Ban to protect patients
March 20, 2014
You could say the US doesn't trust medicines made in India.
There have been growing concerns in recent months, with the US Food and Drug Administration (FDA) banning the importation of products from certain Indian manufacturing plants.
This includes drugs from the companies Ranbaxy Laboratories and Wockhardt.
In January, the FDA banned all products from Ranbaxy's Toansa plant.
"We are taking swift action," said Carol Bennett, acting director of the Office of Compliance in the FDA's Center for Drug Evaluation and Research, "to prevent substandard quality products from reaching US consumers."
During an on-site inspection, the FDA had found "significant violations" of drug safety regulations. The FDA says staff retested products after the items had failed initial analytical testing, without reporting or investigating the failures.
And the message has hit home.
Doctors in the US are becoming increasingly concerned about medicines produced in India in general and advising patients to avoid Indian products.
Not every Indian company is the same
Indian drug experts, however, caution against generalizing on the basis of a few singular cases.
"Some instances in a few companies here or there does not mean that all products from India are of low quality," says Suresh Jadhav of the Serum Institute of India.
He adds there are about 300 Indian companies that work successfully to meet US standards without a problem.
Henning Blume of SocraTec R&D, a German service provider for the pharmaceutical industry, agrees there is no specific problem with Indian products - issues can arise anywhere.
"There isn't a significant difference between quality criteria in the different countries," Blume says. "When one company in India does something wrong, you cannot say that another Indian company works just as sloppily."
The process is the product
However, Indian companies have a problem documenting their production processes, says Daara Patal, the secretary general of the Indian Drug Manufacturers' Association.
"They need to be more careful and cautious about it," Patal says.
Manufacturers are required to document every step of the production process of a drug to fulfill the standards of Good Manufacturing Practice (GMP). The system of rules aims to standardize the quality of drugs.
Documentation is just a part of it - albeit a very time-consuming one. If an authority finds any faults in the documentation, it has the power to ban the product from entering the national market - just as in the case between the FDA and Ranbaxy's Toansa plant.
Blume says the rules for documentation exist for a good reason.
"There's a saying: the process is the product. Even if you only make a minor change to the production process, it can change the product, and its effect. And this needs to be monitored closely," says Blume. "So if an authority spots a change in the process, and if they see that the process has not been documented well, they can stop the production to protect consumers - and so they should."
A massive market
Patal, though, accuses the US of harboring a hidden agenda in its criticism of Indian drug manufacturing. A lot of other countries have had problems with FDA bans, he says, but "they highlight India because they're afraid of the Indian companies who are eating into their businesses."

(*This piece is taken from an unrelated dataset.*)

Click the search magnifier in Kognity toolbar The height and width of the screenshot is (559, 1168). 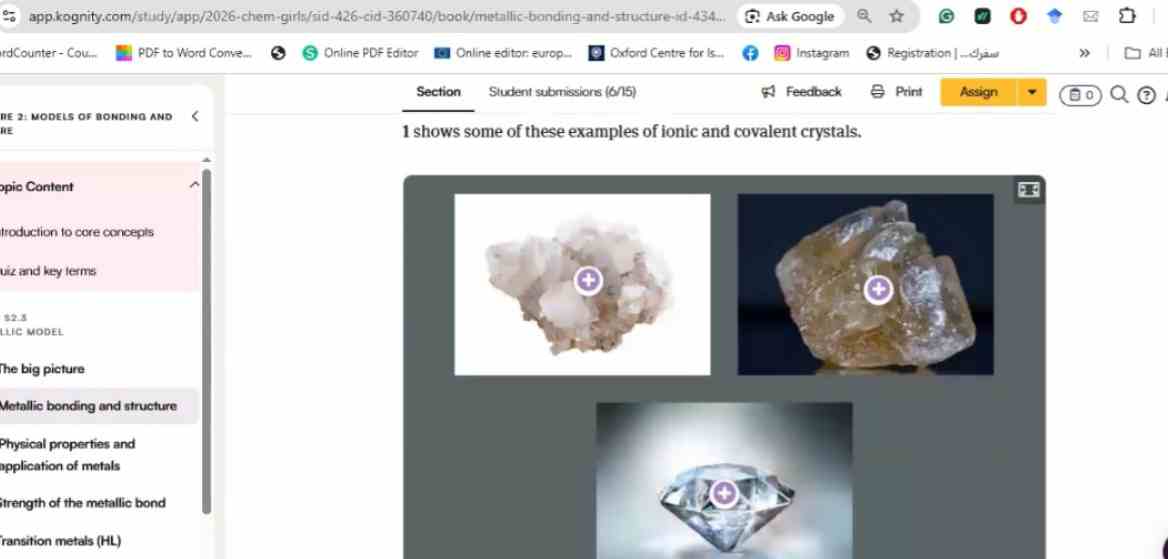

The drug market is an international business, with India and China playing an expanding role.
"Eighty percent of all active pharmaceutical ingredients are manufactured in India and China," says Lembit Rago, head of Regulation of Medicines and other Health Technologies at the World Health Organization. "Europe increasingly depends on the active pharmaceutical ingredients produced in China and India."
And the same is true of the US.
Rago says the US regulators may have realized that these products lie beyond their jurisdiction and so they may be trying to increase their control of the production process in India as a counterbalance.
This may explain why the FDA has recently banned more Indian products than in the past - not necessarily because there are more faults, but because the FDA is taking a closer look.
Good enough for Europe?
A ban in the US does not automatically mean a ban in Europe. The US and the EU do not have an agreement on sharing drug licenses. And a company may even produce the same drug for the US and EU markets at different production sites.
The European Medicines Agency, Europe's version of the FDA, says it is now evaluating the deficiencies identified by the FDA at Ranbaxy's Toansa plant.
This will include an on-site inspection.
Ranbaxy's Toansa site last underwent an EU inspection by German authorities in January 2013. No critical deficiencies were found at the time. But in the light of the FDA's findings, German authorities have withdrawn their GMP certificate. A spokesperson says, however, that "there is at present no evidence suggesting that products currently on the EU market pose a risk to public health."